Our rational mind, our ego, spinning its wheels and working out what is happening and what we can do, is the nous, the mind or the intellect. It’s the part that reasons and rationalizes, works through possibilities, determines what is, but not necessarily what ought to be. The mind is clever. It is a great tool, but it can be deceived by false ideas, and can be manipulated by the passions into all sorts of destructive equivocations.
Our higher-minded, our most moral, most principled best selves he called the hegemonikon, which is translated above as the “governing self.” It seems to me that it is something akin to the super-ego, or if you prefer old school, the daemon, the guiding spirit. Where the mind is clever, the governing self is wise. Where the mind asks “what can I do?” the governing self asks, “what ought I do?” And where the mind can convince itself of a falsehood (usually because it is pleasing to one passion or another to believe a fiction or rationalize a choice), the hegemonikon instinctively knows right from wrong. Socrates spoke of his “daemon” as having a voice that told him when to refrain from doing or saying something that was wrong.

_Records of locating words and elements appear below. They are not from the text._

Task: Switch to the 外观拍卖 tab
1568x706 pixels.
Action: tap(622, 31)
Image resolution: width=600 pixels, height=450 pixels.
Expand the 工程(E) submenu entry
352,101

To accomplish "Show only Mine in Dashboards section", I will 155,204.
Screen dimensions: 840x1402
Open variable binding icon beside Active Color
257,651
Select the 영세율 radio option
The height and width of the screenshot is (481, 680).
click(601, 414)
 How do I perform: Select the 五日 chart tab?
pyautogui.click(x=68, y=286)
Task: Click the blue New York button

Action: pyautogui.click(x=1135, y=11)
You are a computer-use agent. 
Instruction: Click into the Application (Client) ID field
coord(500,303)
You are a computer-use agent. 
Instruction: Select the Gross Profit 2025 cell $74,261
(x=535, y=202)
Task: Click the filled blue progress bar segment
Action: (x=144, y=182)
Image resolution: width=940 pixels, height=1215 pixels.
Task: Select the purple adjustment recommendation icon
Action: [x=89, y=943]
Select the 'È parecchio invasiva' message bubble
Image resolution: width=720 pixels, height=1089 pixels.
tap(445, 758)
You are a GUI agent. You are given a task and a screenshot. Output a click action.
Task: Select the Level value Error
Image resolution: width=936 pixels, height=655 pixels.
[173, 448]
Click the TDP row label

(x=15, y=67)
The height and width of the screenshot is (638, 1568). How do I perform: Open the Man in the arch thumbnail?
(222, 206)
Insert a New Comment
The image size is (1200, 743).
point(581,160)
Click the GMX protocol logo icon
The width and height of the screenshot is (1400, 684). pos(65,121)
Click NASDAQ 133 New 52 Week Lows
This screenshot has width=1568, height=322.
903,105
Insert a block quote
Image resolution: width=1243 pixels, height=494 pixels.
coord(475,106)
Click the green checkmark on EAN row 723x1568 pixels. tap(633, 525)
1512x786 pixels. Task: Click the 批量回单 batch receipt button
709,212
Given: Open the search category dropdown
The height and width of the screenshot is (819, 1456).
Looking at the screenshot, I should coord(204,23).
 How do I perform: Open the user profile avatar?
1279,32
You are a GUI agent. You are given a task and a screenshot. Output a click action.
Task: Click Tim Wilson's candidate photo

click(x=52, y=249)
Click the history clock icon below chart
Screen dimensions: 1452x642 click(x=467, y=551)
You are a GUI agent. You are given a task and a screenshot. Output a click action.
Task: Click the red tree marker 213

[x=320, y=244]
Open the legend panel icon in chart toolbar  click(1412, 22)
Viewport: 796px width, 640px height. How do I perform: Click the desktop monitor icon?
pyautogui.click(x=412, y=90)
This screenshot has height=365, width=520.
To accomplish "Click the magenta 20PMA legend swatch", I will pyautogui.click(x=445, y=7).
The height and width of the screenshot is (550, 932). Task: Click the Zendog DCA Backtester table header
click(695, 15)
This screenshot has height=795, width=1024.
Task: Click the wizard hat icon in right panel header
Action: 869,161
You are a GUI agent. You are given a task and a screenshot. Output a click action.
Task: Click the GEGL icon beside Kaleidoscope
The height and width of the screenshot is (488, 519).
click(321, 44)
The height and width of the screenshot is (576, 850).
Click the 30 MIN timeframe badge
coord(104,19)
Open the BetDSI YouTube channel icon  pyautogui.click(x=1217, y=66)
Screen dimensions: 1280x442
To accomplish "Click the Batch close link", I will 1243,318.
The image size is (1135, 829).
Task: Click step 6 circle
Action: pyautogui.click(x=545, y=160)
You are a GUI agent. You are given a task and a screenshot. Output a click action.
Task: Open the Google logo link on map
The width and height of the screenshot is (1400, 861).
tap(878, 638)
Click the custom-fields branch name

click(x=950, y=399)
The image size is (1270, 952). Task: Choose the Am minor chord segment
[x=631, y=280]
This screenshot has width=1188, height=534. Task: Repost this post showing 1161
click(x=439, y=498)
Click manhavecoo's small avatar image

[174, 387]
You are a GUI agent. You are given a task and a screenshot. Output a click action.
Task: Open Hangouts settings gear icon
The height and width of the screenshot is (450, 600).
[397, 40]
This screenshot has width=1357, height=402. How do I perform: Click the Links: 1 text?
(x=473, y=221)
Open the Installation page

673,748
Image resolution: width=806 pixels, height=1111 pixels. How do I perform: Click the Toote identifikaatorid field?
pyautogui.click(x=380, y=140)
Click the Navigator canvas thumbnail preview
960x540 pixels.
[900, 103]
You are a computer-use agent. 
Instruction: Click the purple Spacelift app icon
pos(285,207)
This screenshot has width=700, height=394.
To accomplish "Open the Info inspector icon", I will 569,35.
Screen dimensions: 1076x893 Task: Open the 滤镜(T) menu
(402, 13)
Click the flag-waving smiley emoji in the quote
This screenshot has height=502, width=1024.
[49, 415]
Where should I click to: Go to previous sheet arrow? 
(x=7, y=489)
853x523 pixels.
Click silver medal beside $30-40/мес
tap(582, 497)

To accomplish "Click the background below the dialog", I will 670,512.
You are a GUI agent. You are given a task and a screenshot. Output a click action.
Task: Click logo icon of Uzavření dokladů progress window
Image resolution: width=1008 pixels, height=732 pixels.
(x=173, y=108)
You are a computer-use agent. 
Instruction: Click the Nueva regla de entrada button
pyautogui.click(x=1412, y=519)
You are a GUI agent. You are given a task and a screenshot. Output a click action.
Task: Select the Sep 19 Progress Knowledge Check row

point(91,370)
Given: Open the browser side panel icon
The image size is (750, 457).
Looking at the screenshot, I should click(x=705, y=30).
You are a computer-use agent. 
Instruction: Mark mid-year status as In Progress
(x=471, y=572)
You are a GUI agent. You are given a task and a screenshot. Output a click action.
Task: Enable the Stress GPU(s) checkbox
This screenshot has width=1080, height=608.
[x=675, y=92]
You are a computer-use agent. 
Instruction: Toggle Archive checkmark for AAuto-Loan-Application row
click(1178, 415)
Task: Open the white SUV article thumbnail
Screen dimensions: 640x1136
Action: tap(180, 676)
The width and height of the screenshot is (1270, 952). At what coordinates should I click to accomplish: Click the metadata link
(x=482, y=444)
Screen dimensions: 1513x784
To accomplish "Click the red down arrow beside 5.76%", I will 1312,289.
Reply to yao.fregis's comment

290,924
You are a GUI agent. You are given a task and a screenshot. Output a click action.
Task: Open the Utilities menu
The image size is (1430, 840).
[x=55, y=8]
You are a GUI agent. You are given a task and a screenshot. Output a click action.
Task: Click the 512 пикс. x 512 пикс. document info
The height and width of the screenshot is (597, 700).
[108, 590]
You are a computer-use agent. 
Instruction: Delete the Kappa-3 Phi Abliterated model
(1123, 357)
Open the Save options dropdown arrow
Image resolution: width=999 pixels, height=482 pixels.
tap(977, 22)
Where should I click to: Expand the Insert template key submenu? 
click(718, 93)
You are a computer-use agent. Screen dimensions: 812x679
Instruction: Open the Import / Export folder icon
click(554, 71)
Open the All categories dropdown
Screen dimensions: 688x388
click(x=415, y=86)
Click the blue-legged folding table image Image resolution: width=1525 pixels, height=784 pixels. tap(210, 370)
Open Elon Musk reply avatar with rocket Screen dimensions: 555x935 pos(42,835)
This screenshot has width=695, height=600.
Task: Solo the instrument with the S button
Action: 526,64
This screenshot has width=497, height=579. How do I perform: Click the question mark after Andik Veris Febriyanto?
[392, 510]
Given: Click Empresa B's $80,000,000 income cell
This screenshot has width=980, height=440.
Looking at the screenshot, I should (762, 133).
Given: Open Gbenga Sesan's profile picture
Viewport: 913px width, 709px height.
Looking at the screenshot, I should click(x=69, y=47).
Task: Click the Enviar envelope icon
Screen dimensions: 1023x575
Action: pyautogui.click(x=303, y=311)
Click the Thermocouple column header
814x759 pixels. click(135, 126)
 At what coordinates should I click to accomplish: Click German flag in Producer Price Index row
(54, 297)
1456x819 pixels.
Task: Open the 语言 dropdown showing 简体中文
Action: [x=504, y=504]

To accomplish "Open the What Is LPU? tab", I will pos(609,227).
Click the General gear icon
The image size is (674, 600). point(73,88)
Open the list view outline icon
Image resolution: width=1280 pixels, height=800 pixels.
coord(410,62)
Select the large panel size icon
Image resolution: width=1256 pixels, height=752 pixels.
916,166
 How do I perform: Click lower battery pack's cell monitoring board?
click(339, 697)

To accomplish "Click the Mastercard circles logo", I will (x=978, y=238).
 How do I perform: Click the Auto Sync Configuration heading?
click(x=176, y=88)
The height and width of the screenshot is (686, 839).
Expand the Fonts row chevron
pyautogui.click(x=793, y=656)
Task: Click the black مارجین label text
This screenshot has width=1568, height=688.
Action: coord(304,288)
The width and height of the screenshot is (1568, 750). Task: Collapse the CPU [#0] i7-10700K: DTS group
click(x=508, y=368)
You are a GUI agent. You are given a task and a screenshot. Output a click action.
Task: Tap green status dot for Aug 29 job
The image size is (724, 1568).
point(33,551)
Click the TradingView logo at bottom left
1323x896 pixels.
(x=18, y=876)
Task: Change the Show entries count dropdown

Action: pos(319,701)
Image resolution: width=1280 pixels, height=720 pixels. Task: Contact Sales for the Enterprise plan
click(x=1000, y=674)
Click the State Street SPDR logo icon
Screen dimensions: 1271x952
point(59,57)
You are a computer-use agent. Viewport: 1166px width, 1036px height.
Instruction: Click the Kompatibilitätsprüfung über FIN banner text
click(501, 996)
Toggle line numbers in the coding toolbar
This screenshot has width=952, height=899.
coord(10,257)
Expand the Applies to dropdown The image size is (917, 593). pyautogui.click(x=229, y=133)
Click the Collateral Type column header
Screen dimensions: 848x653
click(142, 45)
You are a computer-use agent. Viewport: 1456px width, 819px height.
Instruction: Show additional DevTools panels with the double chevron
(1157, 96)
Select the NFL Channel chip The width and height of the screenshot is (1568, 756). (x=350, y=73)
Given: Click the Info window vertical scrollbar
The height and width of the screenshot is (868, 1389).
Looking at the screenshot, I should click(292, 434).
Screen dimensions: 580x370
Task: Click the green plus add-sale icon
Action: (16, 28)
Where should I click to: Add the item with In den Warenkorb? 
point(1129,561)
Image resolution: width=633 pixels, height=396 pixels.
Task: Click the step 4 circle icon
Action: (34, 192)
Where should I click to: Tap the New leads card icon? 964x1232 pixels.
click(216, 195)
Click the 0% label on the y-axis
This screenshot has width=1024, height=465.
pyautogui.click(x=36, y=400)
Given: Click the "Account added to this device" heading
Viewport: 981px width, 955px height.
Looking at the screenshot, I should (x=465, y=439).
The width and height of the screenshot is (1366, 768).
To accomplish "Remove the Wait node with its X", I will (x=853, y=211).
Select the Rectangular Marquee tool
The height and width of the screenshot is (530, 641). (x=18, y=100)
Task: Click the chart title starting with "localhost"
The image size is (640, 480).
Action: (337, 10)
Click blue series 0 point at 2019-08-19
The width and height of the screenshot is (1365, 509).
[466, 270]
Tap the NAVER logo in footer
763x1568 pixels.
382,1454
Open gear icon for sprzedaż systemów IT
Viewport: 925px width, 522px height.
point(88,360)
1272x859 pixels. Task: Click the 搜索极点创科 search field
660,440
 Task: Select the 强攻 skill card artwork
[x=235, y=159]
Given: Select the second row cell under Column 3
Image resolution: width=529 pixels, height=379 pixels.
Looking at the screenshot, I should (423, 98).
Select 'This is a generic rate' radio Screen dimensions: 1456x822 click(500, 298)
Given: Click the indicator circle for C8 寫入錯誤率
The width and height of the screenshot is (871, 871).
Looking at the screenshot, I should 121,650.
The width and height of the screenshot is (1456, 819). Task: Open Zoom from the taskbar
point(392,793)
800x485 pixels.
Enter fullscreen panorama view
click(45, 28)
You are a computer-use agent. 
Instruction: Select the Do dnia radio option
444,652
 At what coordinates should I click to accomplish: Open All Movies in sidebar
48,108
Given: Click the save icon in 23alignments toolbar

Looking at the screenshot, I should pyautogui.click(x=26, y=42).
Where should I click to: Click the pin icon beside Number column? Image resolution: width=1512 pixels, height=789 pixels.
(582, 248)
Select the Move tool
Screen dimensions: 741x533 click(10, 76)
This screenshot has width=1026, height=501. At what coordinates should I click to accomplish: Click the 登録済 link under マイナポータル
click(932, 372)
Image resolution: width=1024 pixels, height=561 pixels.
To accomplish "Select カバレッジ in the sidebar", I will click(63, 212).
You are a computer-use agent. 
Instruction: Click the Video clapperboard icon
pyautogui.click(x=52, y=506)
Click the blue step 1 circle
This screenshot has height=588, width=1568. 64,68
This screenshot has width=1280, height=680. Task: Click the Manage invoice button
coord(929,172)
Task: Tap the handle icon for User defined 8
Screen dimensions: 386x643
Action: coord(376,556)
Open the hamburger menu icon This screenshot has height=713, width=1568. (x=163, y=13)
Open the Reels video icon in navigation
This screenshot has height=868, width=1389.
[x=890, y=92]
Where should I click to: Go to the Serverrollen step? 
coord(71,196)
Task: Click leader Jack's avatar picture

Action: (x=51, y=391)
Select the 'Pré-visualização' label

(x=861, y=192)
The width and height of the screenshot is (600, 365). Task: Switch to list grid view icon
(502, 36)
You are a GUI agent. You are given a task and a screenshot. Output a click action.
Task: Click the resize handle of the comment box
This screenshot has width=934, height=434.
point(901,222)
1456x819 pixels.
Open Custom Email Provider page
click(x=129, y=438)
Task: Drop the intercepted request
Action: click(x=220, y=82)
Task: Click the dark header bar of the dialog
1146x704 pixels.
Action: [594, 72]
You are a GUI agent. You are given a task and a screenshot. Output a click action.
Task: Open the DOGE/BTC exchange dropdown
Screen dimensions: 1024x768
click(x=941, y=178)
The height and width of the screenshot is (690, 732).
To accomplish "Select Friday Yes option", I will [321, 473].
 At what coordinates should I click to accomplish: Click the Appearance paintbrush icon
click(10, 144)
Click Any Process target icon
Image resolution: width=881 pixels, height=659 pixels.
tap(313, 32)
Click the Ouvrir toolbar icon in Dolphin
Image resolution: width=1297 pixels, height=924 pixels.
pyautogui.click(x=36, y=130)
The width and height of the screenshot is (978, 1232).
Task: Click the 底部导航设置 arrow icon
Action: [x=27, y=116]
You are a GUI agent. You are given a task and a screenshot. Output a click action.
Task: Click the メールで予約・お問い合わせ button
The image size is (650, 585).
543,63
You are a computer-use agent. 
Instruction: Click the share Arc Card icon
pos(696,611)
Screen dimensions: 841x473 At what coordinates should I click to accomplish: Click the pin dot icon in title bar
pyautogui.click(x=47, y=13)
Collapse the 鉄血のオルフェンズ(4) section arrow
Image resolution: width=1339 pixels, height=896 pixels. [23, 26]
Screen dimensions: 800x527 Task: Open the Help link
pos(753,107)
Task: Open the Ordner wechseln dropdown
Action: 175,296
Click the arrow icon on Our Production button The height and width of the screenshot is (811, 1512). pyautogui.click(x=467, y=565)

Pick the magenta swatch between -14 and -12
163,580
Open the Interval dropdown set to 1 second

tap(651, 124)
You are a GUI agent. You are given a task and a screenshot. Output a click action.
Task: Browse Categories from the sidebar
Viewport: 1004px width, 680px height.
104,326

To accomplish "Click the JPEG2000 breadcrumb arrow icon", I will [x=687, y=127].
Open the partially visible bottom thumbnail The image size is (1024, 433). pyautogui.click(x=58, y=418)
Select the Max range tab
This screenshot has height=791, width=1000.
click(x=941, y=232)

In theory, the inner citadel of one’s mind should be a place of refuge and tranquility, but only when once you have mastered your mind and passions, and put them in service of your own soul.
This theme of an indomitable inner space, comes up again and again in literature. As Henley wrote in Invictus, “I am the master of my fate, / I am the captain of my soul.” And at the other extreme, we find a character like Hamlet unable to find peace when he says “I could be bounded in a nut shell and count myself a king of infinite space, were it not that I have bad dreams.”
This is pure speculation on my part, but I’ve always wondered if Shakespeare wasn’t thinking of a walnut which bears an uncanny resemblance to the brain, and that the nutshell was Hamlet’s head. From this perspective, he is in fact “bounded in a nut shell,” a prisoner in his own inner citadel.
And of course, by the end of the play, the same man who couldn’t find escape from his own mind, transforms into the man with a tranquil mind in the face of his own death, when he says, “If it be now, 'tis not to come; if it be not to come, it will be now; if it be not now, yet it will come—the readiness is all…let be.”
I should stop there before I make the leap to an analysis of Let it Be by The Beatles (Paul was clearly the governing self). With the book well underway now, there will be more Aurelius coming in the next two months. I hope you’re enjoying learning more about his philosophy as much I am enjoying reading it, and I hope you’re enjoying the commencement of your holiday season!